→ **Objective**: Could you convert the records below, from the line with "This screenshot has height=965, width=1552." to the line with "coordinates (15, 357).", both included, into a JSON list of strings with one string per line and blank lines left out?

→ **Stored records**:
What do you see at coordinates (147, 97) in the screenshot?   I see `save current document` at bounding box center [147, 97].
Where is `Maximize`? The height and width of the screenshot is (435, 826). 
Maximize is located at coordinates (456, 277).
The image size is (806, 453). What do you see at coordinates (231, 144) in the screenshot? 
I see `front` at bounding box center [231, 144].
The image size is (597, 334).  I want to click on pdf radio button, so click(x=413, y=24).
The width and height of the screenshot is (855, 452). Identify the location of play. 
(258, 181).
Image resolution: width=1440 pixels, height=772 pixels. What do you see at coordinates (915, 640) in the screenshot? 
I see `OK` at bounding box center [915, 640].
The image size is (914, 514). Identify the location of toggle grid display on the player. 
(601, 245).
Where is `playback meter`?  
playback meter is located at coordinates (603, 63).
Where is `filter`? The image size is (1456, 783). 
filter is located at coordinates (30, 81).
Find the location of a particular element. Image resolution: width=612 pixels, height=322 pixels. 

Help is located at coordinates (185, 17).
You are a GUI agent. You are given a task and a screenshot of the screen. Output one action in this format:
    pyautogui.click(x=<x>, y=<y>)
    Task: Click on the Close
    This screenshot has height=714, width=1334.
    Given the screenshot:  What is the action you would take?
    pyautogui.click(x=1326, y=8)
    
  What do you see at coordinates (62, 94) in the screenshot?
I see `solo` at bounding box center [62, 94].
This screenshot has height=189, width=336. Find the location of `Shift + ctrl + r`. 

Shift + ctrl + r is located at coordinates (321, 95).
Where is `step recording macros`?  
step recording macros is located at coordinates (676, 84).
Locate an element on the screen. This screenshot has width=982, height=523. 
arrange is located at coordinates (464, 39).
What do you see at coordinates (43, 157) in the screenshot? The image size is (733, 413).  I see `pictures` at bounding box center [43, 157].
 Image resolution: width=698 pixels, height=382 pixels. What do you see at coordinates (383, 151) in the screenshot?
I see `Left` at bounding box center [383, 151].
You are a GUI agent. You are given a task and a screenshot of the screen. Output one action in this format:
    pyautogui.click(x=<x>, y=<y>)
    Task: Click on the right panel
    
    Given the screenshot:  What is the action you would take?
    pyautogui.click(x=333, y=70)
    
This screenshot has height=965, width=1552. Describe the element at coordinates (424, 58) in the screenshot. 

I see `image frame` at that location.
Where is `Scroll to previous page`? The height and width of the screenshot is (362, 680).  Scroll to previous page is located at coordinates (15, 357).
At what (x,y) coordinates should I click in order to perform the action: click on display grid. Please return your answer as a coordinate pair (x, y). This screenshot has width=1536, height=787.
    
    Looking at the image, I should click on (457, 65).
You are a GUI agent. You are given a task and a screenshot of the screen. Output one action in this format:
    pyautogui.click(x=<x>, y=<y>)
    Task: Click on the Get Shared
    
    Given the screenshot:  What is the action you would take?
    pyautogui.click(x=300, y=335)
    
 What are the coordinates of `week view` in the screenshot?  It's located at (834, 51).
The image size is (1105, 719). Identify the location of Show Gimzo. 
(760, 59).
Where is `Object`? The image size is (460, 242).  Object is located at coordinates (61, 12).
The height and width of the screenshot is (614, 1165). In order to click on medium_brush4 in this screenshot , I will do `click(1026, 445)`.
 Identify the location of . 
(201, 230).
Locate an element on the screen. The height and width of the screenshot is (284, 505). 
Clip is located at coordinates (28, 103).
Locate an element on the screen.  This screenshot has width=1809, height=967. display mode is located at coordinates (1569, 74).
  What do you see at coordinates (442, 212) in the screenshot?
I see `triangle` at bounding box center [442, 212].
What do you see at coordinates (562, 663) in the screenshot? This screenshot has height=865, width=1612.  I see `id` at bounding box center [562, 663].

→ **Full output**:
[
  "This screenshot has height=965, width=1552. Describe the element at coordinates (424, 58) in the screenshot. ",
  "I see `image frame` at that location.",
  "Where is `Scroll to previous page`? The height and width of the screenshot is (362, 680).  Scroll to previous page is located at coordinates (15, 357)."
]